ATIP Offers Opioid Prescribing Recommendations

Patient Advocacy Group Offers Opioid Prescribing Recommendations –  June 13, 2018 – By Richard A. Lawhern, PhD and Steven E. Nadeau, MD

I’m proud that the advocacy group I’m involved with (ATIP) has its recommendations published in this mainstream medical magazine:

Advocacy group describes why CDC Guidelines on Opioid Prescribing should be withdrawn and rewritten.

In a whitepaper titled “Principles for Patient-Centered Opioid Prescription Guidelines,”* the Alliance for the Treatment of Intractable Pain [ATIP] argues that the CDC Guidelines for Prescribing Opioids for Chronic Pain “must be withdrawn and rewritten” to recognize both the indispensable role that opioids play in chronic pain management, and the central role of physicians in assessing and prescribing medications as patients require.  

Alliance Recommendations

1. Doctors must be free to prescribe both opioid and non-opioid analgesics

2. Patients must be evaluated and treated for post-surgical pain as individuals, informed by guidance on best practices.

3. There is a need to better train general practitioners to recognize and distinguish between indications of problematic opioid use versus emergence of chronic pain due to failed surgery.

The healthcare “system” fails to acknowledge incidents, where surgery was done to relieve pain-generating problems, can sometimes not only fail to fix the original problem but then also add even more pain from the “Failed Back Surgery Syndrome” (an official diagnosis).
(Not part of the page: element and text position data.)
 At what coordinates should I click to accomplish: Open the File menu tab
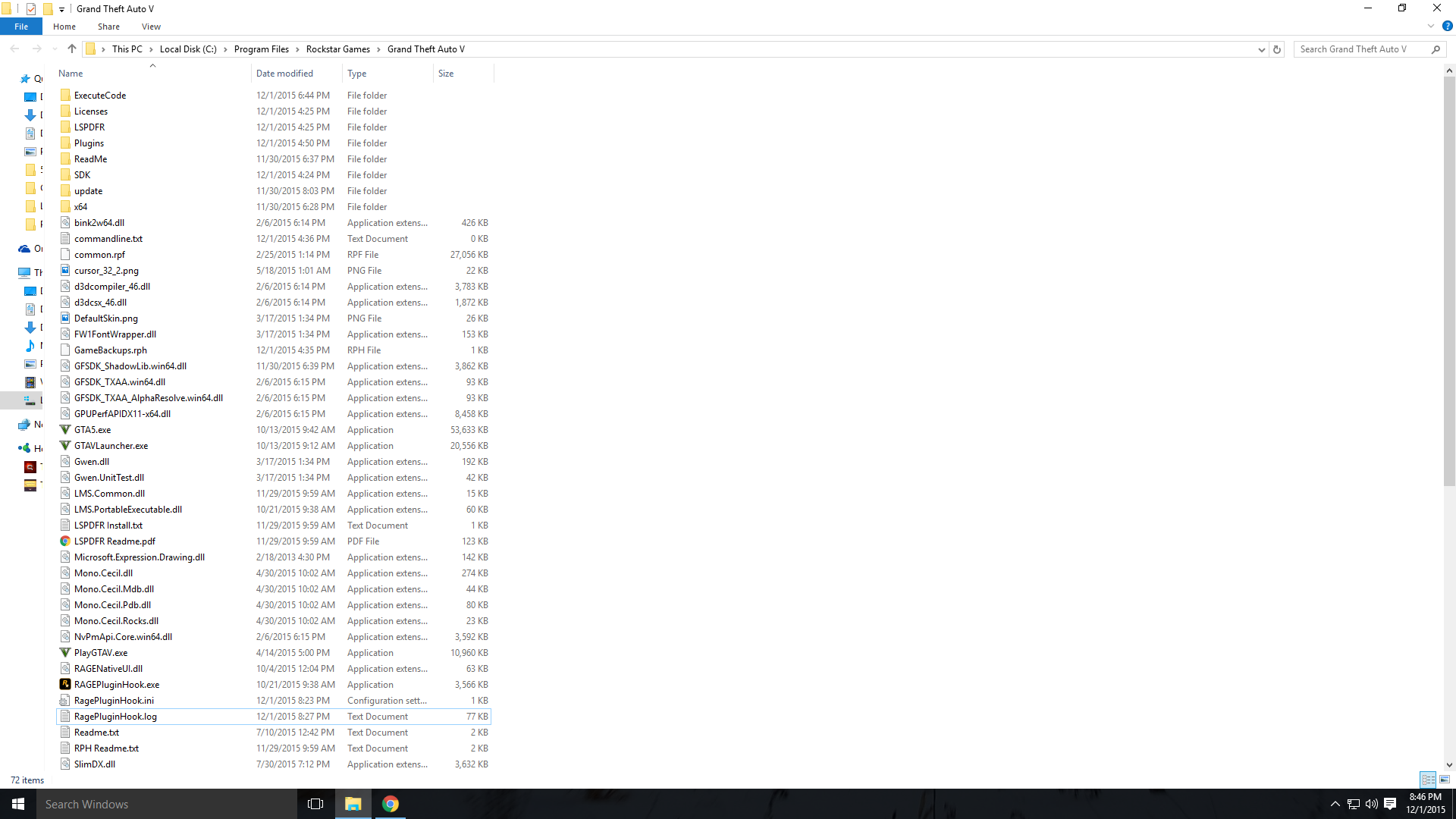[21, 27]
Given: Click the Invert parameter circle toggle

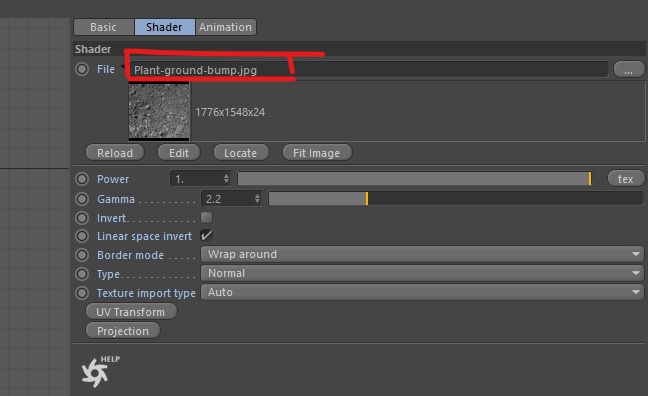Looking at the screenshot, I should [x=82, y=218].
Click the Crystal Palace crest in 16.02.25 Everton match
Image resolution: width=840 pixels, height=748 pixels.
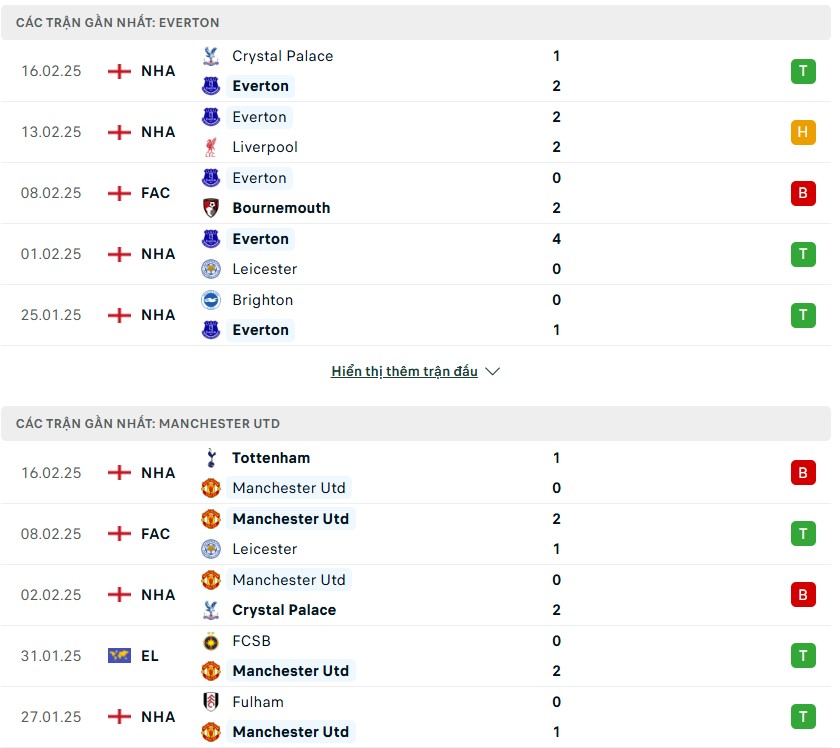(x=211, y=56)
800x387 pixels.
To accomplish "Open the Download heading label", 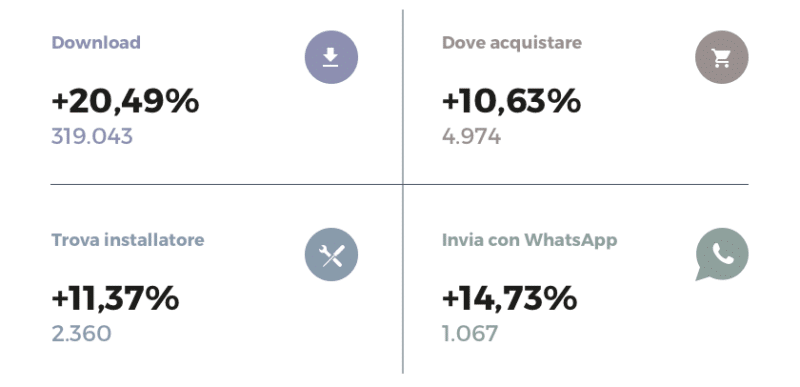I will tap(96, 42).
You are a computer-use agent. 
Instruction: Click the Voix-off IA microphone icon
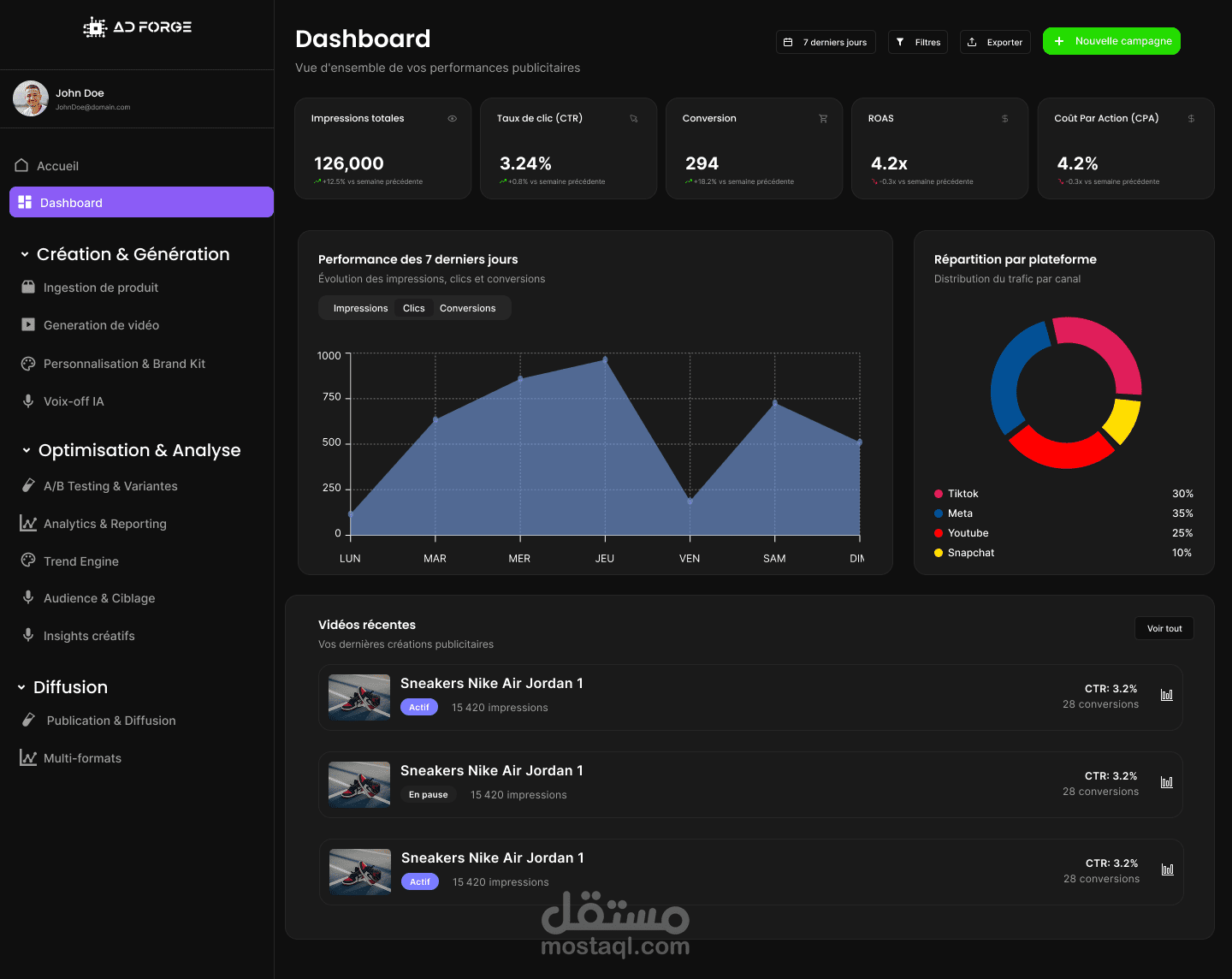(28, 400)
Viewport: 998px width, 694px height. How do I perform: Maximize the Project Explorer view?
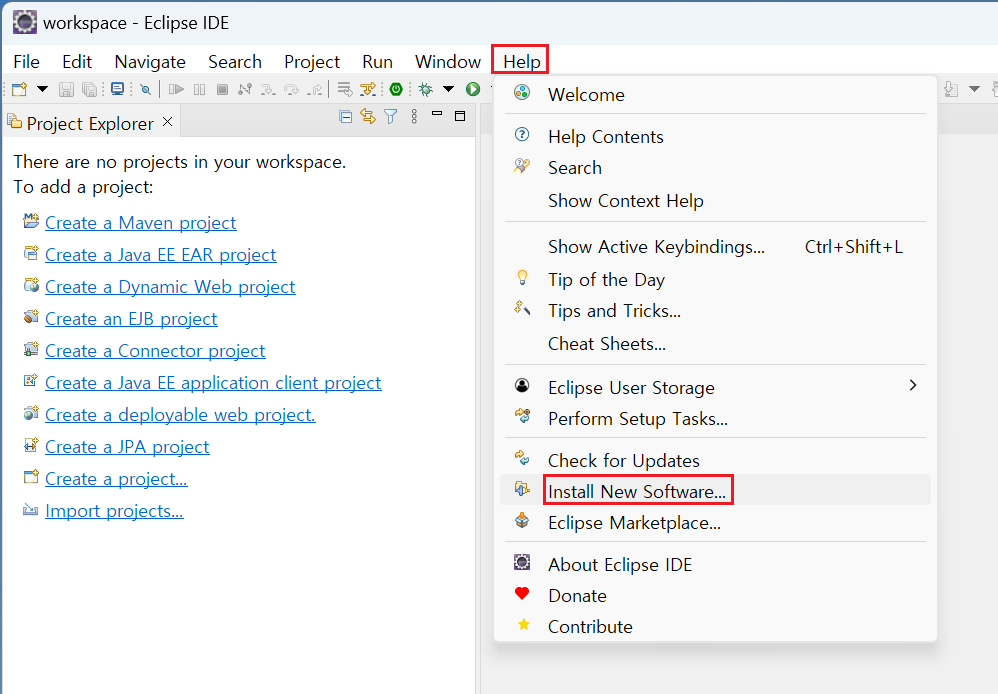[x=460, y=116]
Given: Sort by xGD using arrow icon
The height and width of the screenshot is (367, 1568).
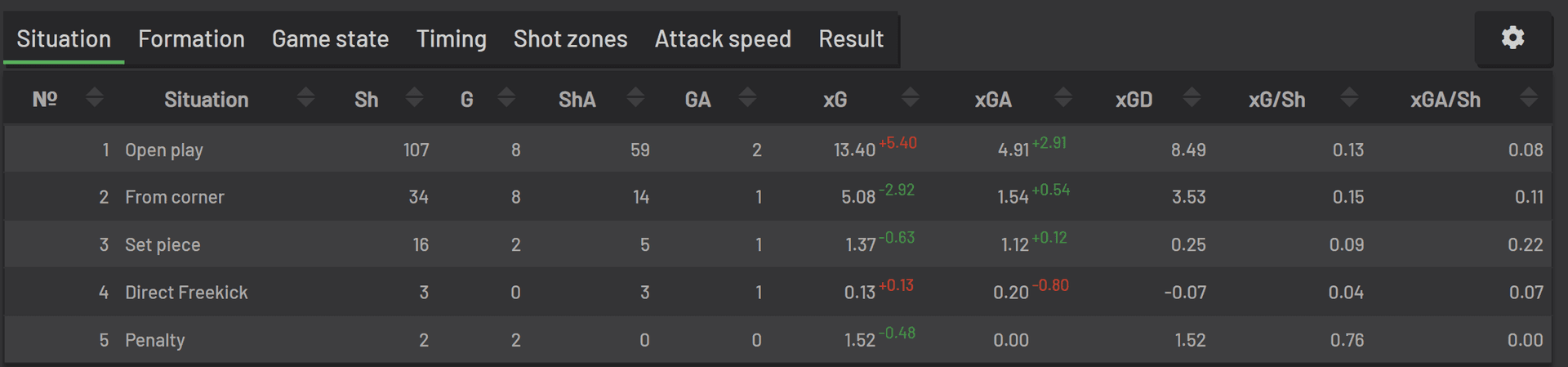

4. The US Drug Enforcement Administration has recommended further reduction of production quotas for scheduled drugs found to be “subject to diversion.” However, prescribing levels are presently at a 10-year low and hospitals across the country are experiencing shortages of opioid analgesics needed in surgery.

The DEA should end these restrictions.

These restrictions on legal opioids have resulted in opioid shortages in hospitals everywhere:

5. The significance of “relative risk” of untoward outcomes versus opioid dose level should be evaluated in the context of absolute risk.

…overall risk of overdose death across all dose levels was on the order of 0.05% or lower.

* An early version of this paper, now available at and including full references, was published in April 2017 by National Pain Report and The Journal of Medicine of the US National College of Physicians, and featured by Pain Week under the title “What if Prescribing Guidelines Were Patient Centered?” The opinions presented herein do not represent those of the VA, federal government, or authors’ affiliated organizations.


2 thoughts on “ATIP Offers Opioid Prescribing Recommendations

  1. Susan Brucks

    While I wholeheartedly applaud this incisive and informative article, I cannot believe that the Government or it’s agencies will change their current course. We live in an age of compartmentalizations often founded in untruths and misinformation. I am increasingly appalled, everyday, by the lack of basic humanity and decency that permeates our society. How do we get them to make informed decisions when they discard any information that does not jive with their collective agenda?
    I do not intend to give up the fight. Can we find a way to make them see reason?

    Liked by 1 person

    1. Zyp Czyk Post author

      The facts seem pretty clear: prescriptions are NOT driving the overdoses, but our government is willfully ignoring this fact. I wish I knew what would allow some reality to seep into the drug-war fantasy that all opioids are “bad” for all people all of the time.

      I suspect too much power and money have been invested in the decades of drug-war for it to be stopped by something as politically trivial as facts.